Problem to work on ::
From the data underneath, reproduce exactly the stretch that begins at the line with "The width and" and ends after the line with "At what coordinates".

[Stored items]
•••••

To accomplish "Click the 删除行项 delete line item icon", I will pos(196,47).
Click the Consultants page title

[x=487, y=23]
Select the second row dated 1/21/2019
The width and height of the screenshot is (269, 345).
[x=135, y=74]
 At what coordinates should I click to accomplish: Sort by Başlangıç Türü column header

•••••

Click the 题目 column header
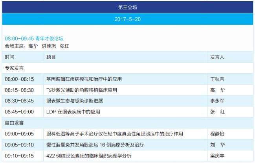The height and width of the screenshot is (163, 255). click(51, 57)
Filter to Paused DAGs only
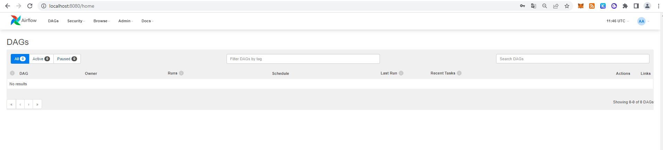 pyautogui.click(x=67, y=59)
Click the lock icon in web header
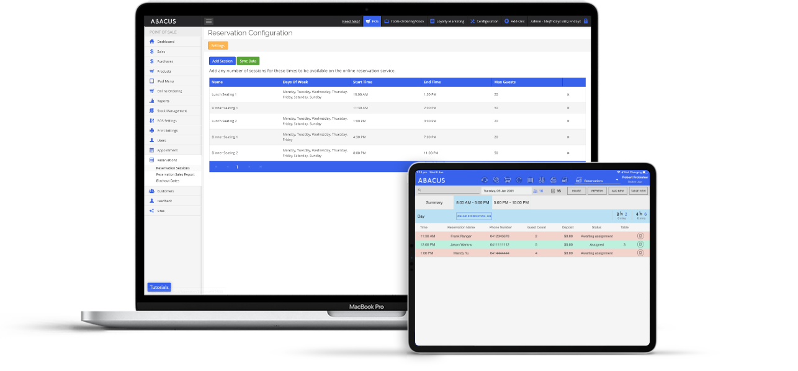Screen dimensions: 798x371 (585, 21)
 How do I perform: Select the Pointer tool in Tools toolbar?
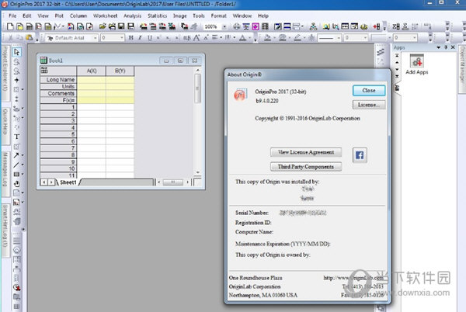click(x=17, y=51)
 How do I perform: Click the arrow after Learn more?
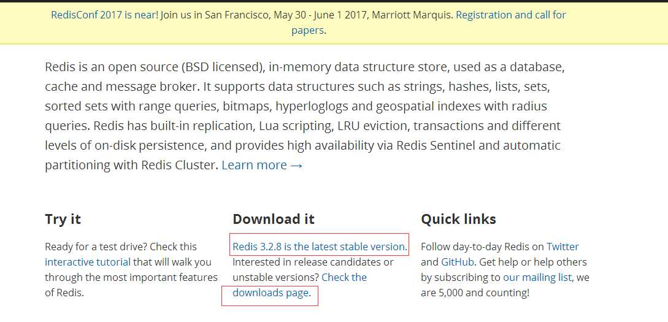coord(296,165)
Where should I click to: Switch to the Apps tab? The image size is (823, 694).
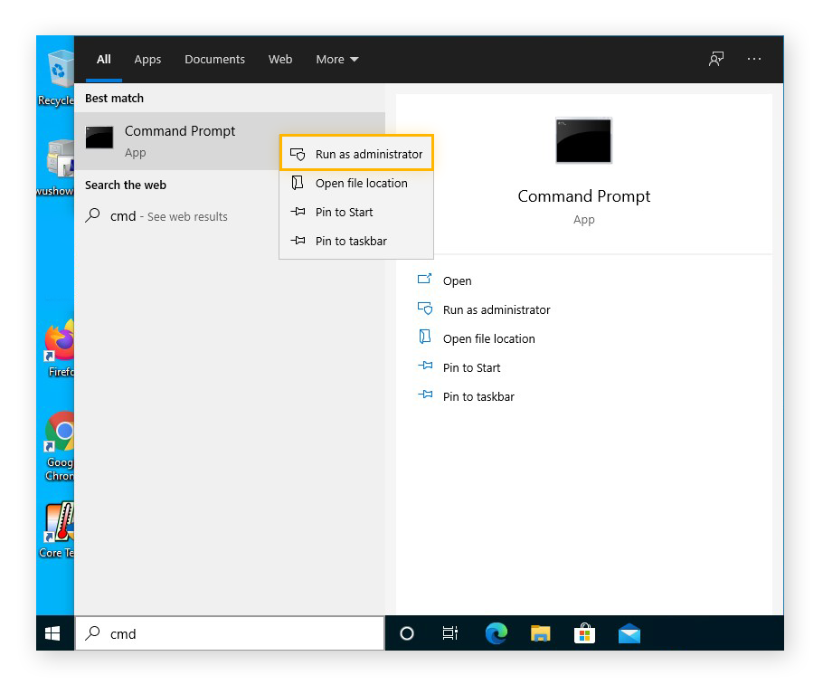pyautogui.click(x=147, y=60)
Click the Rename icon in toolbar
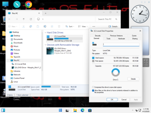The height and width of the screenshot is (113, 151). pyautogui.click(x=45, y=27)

•••••

Written solution ::
The width and height of the screenshot is (269, 345).
[x=135, y=74]
 At what coordinates should I click to accomplish: Sort by Başlangıç Türü column header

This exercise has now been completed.